Nastenka uzun süre koştu, bütün bacakları devrildi, baktı - ağaçlar arasında bir boşluk vardı, yeşil bir çim, mavi bir göl ve gölün yanında güzel bir ev, boyalı panjurlar, bir horoz rüzgar gülü vardı çatıda ve evin yakınında Nastenkina'nın annesi başka insanların çocuklarıyla oynuyordu - neşeli, neşeli. Nastenka bakıyor, gözlerine inanamıyor; diğer insanların çocukları ona Nastenka'nın annesi anne diyor ama o sanki olması gerektiği gibi cevap veriyor.

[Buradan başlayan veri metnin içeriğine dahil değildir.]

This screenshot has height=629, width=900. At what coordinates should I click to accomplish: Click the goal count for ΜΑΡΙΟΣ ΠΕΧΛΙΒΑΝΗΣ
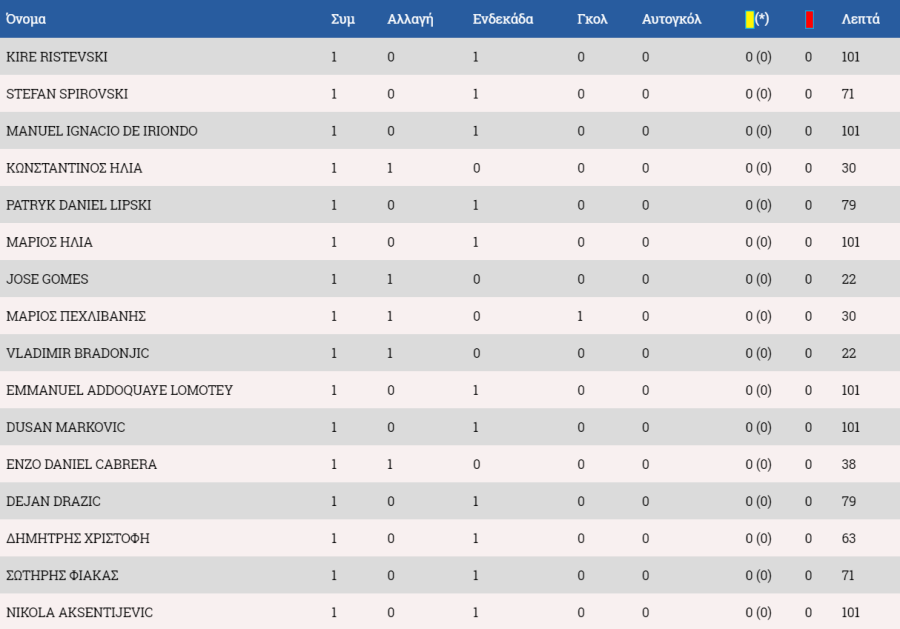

Nastenka gözyaşlarına boğuldu, yüksek sesle ağladı, annesine koştu, kollarını ona doladı, tüm gücüyle ona bastırdı ve Nastenka'nın annesi Nastenka'nın başını okşadı ve sordu: “Ne oldu kızım, kendine mi zarar verdin yoksa yoksa kayıp mı oldun?" Nastenka bağırıyor: "Anne, benim, kızın!" ve annem her şeyi unuttu. Nastenka her zamankinden daha çok ağlamaya başladı, annesine sarılarak bağırdı: "Affet beni anne, bir daha asla böyle davranmayacağım, en itaatkar olacağım, beni affet, seni herkesten daha çok seviyorum, sevmiyorum" Başka bir anneye ihtiyacım yok!” Ve bir mucize oldu - annemin kalbindeki buz tabakası eridi, Nastenka'yı tanıdı, ona sarıldı ve onu öptü. Nastenka'yı çocuklara tanıttım ve onların küçük periler olduğu ortaya çıktı. Perilerin ebeveynleri olmadığı, çiçeklerde doğdukları, polen ve nektar yedikleri ve çiy içtikleri ortaya çıktı, bu yüzden Nastenka'nın annesi onlara geldiğinde artık kendi annelerine de sahip olacakları için çok mutlu oldular. Nastenka ve annesi bir hafta boyunca perilerin yanında kaldılar ve ziyarete geleceklerine söz verdiler ve bir hafta sonra periler Nastenka ile annesini eve getirdiler. Nastenka bir daha annesiyle asla kavga etmedi veya tartışmadı, ancak her konuda yardımcı oldu ve gerçek bir küçük ev hanımı oldu.

Bir hata bulursanız lütfen bir metin parçası seçin ve Ctrl+Enter tuşlarına basın.